How Do I Emulate DNS Change on My PC?

This article provides the detailed information on how you can emulate DNS change through Windows 'hosts' on your PC by following the specific instructions.

The following steps will help you emulate DNS change through Windows 'hosts' on your PC.

What is a 'hosts' file?

The 'hosts' file is a text file that contains IP addresses separated by at least once space and then a domain name, with each entry on its own line that specifies to your PC what IP address a domain name should point to.

During the website migration process, while our Support team tests all migrations performed before marking it as complete, you can also test if the website is working exactly as expected. Our recommended way of testing your website before changing the DNS settings is through the use of a modified 'hosts' file.

What is a 'hosts' file modification?

Modifying your 'hosts' file allows you to override the DNS for a domain name, on your PC. By changing the 'hosts' file, you can send only your PC to the new server without affecting the live site at all by manually setting the IP address for a particular domain name and telling it where to go in stead.

How do I modify my 'hosts' file?

To perform a 'hosts' file modification, you will need to first run 'Notepad as administrator'. This is because the 'hosts' file is a system file and cannot be modified otherwise.

'hosts' File Modification in Windows 7

To perform a 'hosts' file modification in Windows 7, follow the steps as mentioned below.

Locate Notepad within your Start menu. If it is not already there, you can type 'notepad' in to the search box to show it. Then, right-click on it and click on 'Run as administrator' as shown in Figure 1.

Figure 1
Figure 1

After you have 'Notepad' up and running as 'administrator', you can then locate your 'hosts' file and open it.
Note: The 'hosts' file can be located at 'c:\windows\system32\drivers\etc'

With 'Notepad' already open, click on 'File', then 'Open.... As the 'hosts' file is not a standard .txt file as 'Notepad' will look for by default, you need to change the drop-down in the bottom right that says 'Text Documents (*.txt)' to in stead display 'All Files'. Navigate to the location of your 'hosts' file and double-click on it to open the file in 'Notepad' as shown in Figure 2.

Figure 2
Figure 2

Now that you have your 'hosts' file open, its time to edit it. Within your 'hosts' file, you should see something similar to as shown in Figure 3.

Figure 3
Figure 3

Note: Modifying the 'hosts' file on your PC incorrectly can interfere with name resolution. Make sure to keep a backup copy of the 'hosts' file before modifying it.
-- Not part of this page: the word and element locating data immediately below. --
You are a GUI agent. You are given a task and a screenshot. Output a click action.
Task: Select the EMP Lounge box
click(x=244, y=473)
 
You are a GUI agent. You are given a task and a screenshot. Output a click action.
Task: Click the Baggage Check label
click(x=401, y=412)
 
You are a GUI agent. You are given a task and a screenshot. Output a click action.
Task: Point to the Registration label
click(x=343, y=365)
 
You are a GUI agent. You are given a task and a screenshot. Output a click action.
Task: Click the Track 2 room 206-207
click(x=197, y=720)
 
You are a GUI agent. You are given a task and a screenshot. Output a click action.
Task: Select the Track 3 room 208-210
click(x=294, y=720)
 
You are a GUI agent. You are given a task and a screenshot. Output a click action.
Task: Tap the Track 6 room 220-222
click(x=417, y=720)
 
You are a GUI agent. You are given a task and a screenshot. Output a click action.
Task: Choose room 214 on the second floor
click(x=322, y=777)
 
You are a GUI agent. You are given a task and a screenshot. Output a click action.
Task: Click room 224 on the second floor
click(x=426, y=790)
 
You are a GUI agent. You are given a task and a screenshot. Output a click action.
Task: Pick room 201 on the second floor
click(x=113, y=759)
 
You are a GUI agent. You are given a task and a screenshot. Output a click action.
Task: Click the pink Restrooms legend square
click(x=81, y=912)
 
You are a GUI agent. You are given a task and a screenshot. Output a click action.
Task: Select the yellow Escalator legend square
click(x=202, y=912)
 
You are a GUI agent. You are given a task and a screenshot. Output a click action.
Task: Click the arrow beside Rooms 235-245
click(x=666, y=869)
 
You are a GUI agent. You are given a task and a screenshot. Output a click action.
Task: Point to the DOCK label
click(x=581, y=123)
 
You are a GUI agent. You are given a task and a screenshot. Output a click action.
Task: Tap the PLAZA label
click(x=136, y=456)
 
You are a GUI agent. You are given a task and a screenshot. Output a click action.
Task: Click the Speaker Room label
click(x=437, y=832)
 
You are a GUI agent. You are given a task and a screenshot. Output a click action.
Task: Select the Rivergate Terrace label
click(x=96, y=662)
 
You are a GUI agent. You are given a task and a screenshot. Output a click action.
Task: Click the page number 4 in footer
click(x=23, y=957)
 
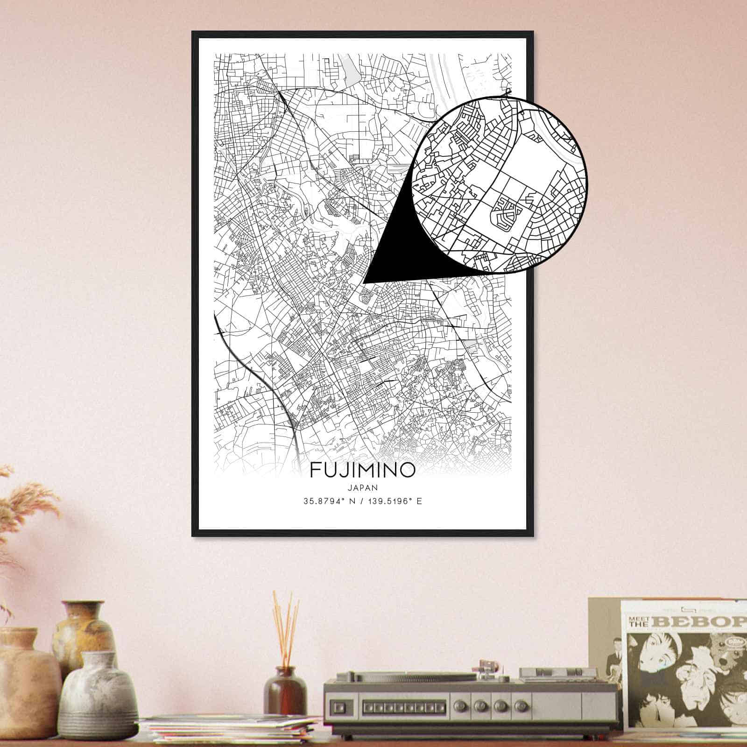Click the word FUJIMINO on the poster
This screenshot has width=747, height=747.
point(362,470)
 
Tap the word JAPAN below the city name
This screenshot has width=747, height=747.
point(362,487)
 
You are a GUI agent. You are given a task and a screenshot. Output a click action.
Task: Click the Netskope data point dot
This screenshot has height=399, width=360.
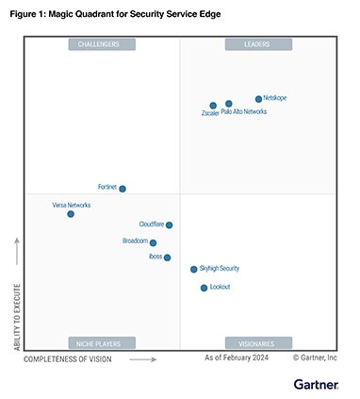coord(258,99)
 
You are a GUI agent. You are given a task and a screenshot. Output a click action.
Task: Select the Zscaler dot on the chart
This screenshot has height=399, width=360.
coord(213,106)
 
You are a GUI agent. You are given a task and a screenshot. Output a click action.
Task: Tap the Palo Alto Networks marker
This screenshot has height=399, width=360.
coord(229,104)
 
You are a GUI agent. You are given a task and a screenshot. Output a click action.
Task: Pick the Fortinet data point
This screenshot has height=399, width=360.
coord(123,189)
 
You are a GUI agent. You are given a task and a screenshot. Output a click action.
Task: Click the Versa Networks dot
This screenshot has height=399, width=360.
coord(71,214)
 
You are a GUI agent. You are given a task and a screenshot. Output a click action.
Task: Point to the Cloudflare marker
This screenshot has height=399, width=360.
coord(170,224)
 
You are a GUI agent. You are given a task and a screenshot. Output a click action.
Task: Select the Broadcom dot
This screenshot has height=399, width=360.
coord(153,242)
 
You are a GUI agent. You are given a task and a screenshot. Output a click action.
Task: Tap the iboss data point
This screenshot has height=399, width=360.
coord(168,258)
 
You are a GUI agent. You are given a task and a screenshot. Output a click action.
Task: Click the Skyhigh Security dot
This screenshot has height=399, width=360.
coord(194,270)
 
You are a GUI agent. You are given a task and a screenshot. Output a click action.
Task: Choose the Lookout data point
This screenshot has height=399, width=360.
coord(204,288)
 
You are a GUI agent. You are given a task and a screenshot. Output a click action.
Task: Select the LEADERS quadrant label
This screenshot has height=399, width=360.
coord(258,44)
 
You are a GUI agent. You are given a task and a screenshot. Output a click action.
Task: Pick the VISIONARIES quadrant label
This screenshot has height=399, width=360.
coord(258,342)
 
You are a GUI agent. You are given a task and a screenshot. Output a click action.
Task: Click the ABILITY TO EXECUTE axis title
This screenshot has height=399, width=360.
coord(16,295)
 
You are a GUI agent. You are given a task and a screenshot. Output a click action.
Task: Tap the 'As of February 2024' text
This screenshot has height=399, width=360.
coord(237,358)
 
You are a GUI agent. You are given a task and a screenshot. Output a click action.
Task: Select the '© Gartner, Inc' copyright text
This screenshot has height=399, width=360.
coord(314,358)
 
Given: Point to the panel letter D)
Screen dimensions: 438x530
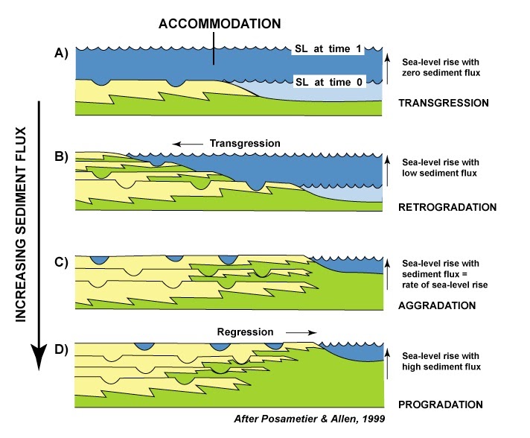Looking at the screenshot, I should (x=60, y=350).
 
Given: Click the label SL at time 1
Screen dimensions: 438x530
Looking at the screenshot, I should (x=327, y=49).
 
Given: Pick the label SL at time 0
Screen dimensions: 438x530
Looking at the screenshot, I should (x=327, y=81).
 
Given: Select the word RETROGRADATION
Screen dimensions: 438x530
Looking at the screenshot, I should (x=447, y=206).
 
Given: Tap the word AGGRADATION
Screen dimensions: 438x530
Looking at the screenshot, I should (x=438, y=305).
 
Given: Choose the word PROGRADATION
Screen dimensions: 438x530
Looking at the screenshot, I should (x=441, y=404).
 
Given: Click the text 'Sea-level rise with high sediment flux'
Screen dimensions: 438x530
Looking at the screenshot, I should (x=441, y=361).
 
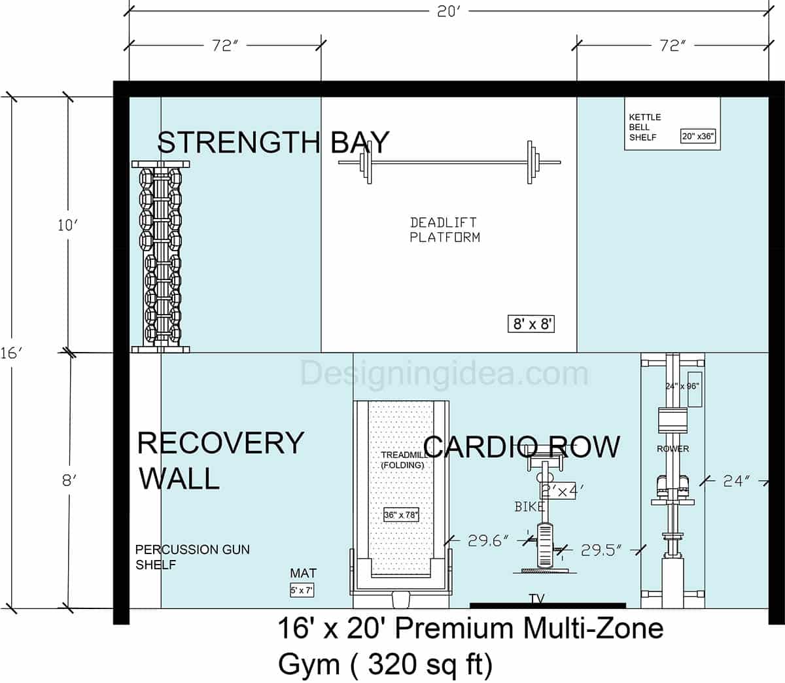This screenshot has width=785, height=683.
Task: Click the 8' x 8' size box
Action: click(531, 324)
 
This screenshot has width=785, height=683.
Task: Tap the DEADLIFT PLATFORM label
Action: click(445, 230)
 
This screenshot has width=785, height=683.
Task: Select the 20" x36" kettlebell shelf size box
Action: click(698, 136)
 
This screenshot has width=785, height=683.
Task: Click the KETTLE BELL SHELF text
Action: click(645, 127)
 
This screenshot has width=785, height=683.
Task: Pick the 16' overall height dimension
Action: click(11, 353)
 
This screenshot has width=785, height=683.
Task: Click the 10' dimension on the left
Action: click(67, 225)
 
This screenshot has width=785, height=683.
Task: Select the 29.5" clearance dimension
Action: click(601, 550)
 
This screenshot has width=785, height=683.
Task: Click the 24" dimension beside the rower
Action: click(737, 481)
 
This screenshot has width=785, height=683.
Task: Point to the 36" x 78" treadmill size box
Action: click(401, 515)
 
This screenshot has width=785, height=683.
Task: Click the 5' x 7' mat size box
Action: click(302, 590)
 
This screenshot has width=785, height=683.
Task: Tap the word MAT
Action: click(303, 574)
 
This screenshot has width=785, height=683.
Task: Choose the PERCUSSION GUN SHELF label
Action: click(192, 557)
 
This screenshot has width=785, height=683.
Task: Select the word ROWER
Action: click(672, 449)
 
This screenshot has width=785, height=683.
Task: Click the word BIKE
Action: click(529, 506)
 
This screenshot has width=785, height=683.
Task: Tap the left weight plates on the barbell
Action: click(364, 162)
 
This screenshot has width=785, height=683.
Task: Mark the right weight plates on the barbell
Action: click(531, 162)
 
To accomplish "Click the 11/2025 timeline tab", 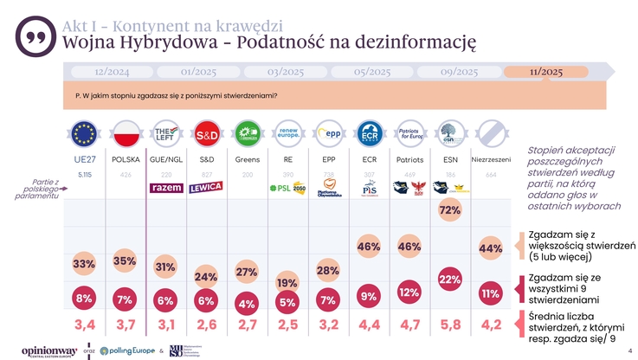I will pos(546,72).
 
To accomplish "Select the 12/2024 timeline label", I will pos(112,72).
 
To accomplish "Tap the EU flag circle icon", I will pos(85,135).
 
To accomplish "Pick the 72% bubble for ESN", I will pos(450,210).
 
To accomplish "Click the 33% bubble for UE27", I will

Start on a new line at the bottom of the file. Type the IP address (your new hosting account's IP address for your domain name), press the 'TAB' key, then type the domain name and press the 'TAB' key, then type 'www.domain name' as shown below.
For Ex.:

After making the change, click on 'File', then 'Save'. You have now made your 'hosts' file modification.

Close all open browsers before attempting to browse to the domain name.
Note: Remember, this is only a temporary fix and works only on the PC where you changed the 'hosts' file. Once your DNS is changed and it is propagated fully, you will need to remove these lines that you added to the 'hosts' file.

Once you have modified your 'hosts' file, it is recommended that you flush the existing DNS cache from your PC so that your 'hosts' file changes can take effect immediately.

What is DNS cache?

Your DNS cache stores the locations (IP addresses) of web servers that contain web pages which you have recently viewed. If the location of the web server changes before the entry in your DNS cache updates, you cannot access the website. After you clear your DNS cache, your PC will query nameservers for the new DNS information.

How do I flush my DNS cache?

To flush your DNS cache if you use Windows 7, perform the following steps:

In Windows, select 'Start>>Programs>>Accessories>>Command Prompt'. This will give you a window like the one as shown in Figure 4.

Figure 4
Figure 4

Type the command 'ipconfig /flushdns' and press 'Enter'.

If all goes well, which it should, you will see the following confirmation message as shown in Figure 5.

Figure 5
Figure 5

How do I know that my 'hosts' file modification worked?

The easiest way to see if your 'hosts' file modification worked is to run a ping test. To test that the domain name is pointed to the correct IP in your 'hosts' file, please follow the steps as mentioned below:

In Windows, select 'Start>>Programs>>Accessories>>Command Prompt'. This will give you a window like the one as shown in Figure 6.

Figure 6
Figure 6

Enter the command ping, followed by a space, then the domain name as shown in Figure 7.
ping and press Enter.

Figure 7
Figure 7

The response should come from the IP as set for the domain name in the 'hosts' file as shown in Figure 7.